Dans un arrêt accablant lu en vingt-trois minutes par son président, Moon Hyung-bae, la Cour a estimé que les actions de Yoon Suk Yeol avaient « violé les principes fondamentaux de l’Etat de droit et de la gouvernance démocratique ». Yoon Suk Yeol « ne s’est pas contenté de déclarer la loi martiale, mais a commis des actes qui ont violé la Constitution et la loi, notamment en mobilisant les forces militaires et policières pour empêcher l’Assemblée nationale d’exercer son autorité », a-t-il poursuivi. « Les actes inconstitutionnels et illégaux du défendeur trahissent la confiance du peuple et constituent une violation grave de la loi qui ne peut être tolérée du point de vue de la protection de la Constitution », a ajouté la Cour.

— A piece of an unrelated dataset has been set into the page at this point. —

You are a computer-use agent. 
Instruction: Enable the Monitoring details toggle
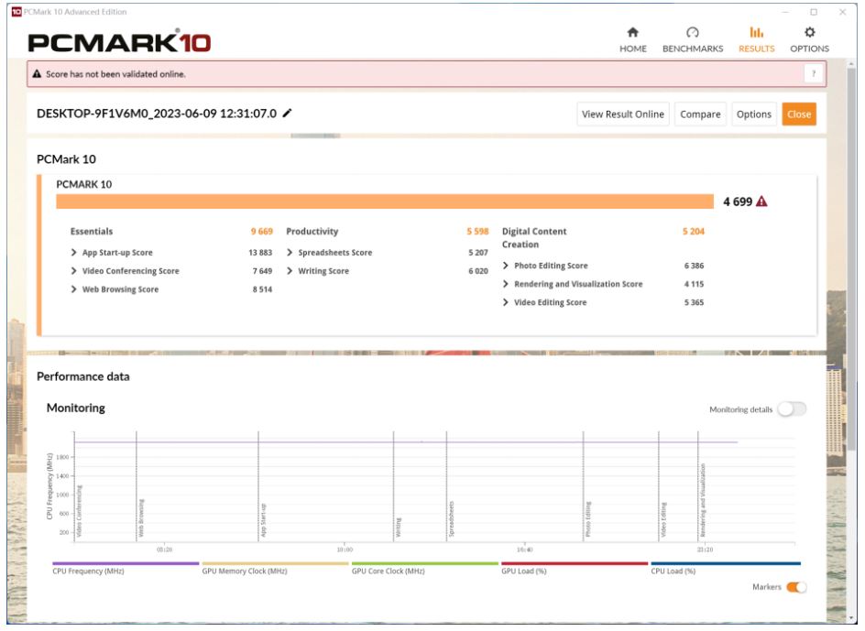(791, 409)
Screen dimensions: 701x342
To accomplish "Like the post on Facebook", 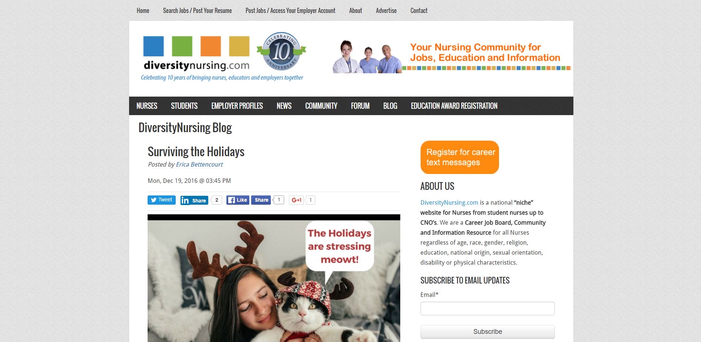I will pos(237,200).
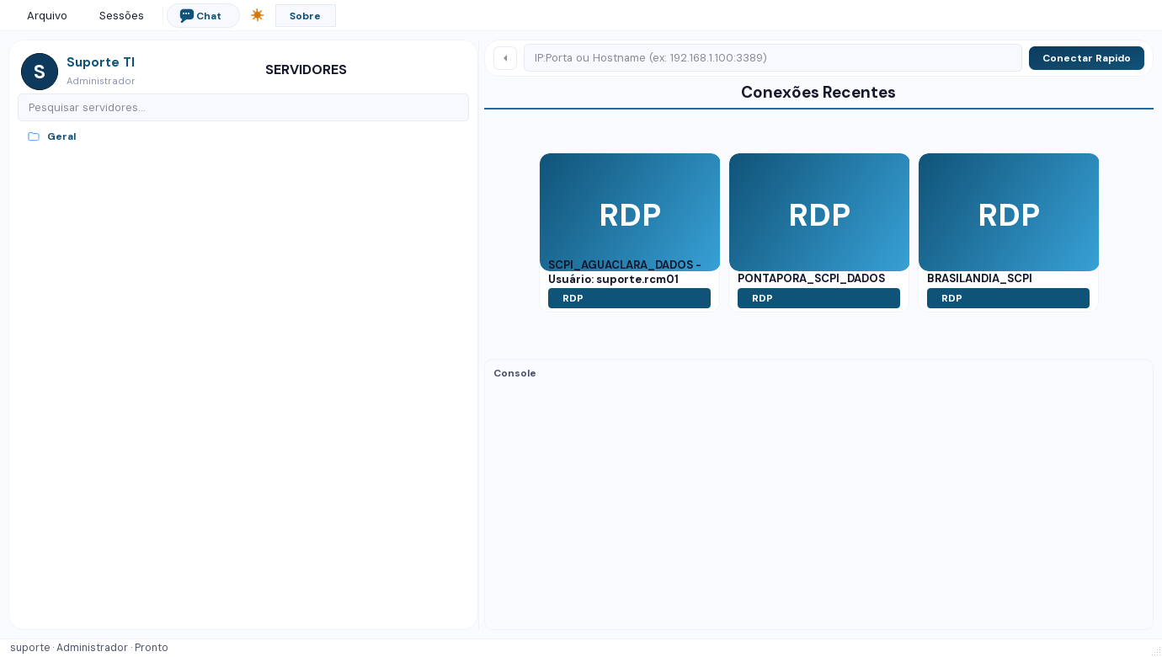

« Nous prononçons la décision suivante, avec l’accord unanime de tous les juges : [nous] destituons le président Yoon Suk Yeol », a-t-il dit, confirmant la motion de destitution votée par l’Assemblée nationale le 14 décembre 2024.
« Je suis vraiment désolé et j’ai le coeur brisé de ne pas avoir pu répondre à vos attentes », a écrit Yoon Suk Yeol dans un bref communiqué publié après la décision du tribunal. « Je suis profondément reconnaissant envers tous ceux qui m’ont soutenu et encouragé malgré mes nombreuses lacunes », a-t-il également déclaré.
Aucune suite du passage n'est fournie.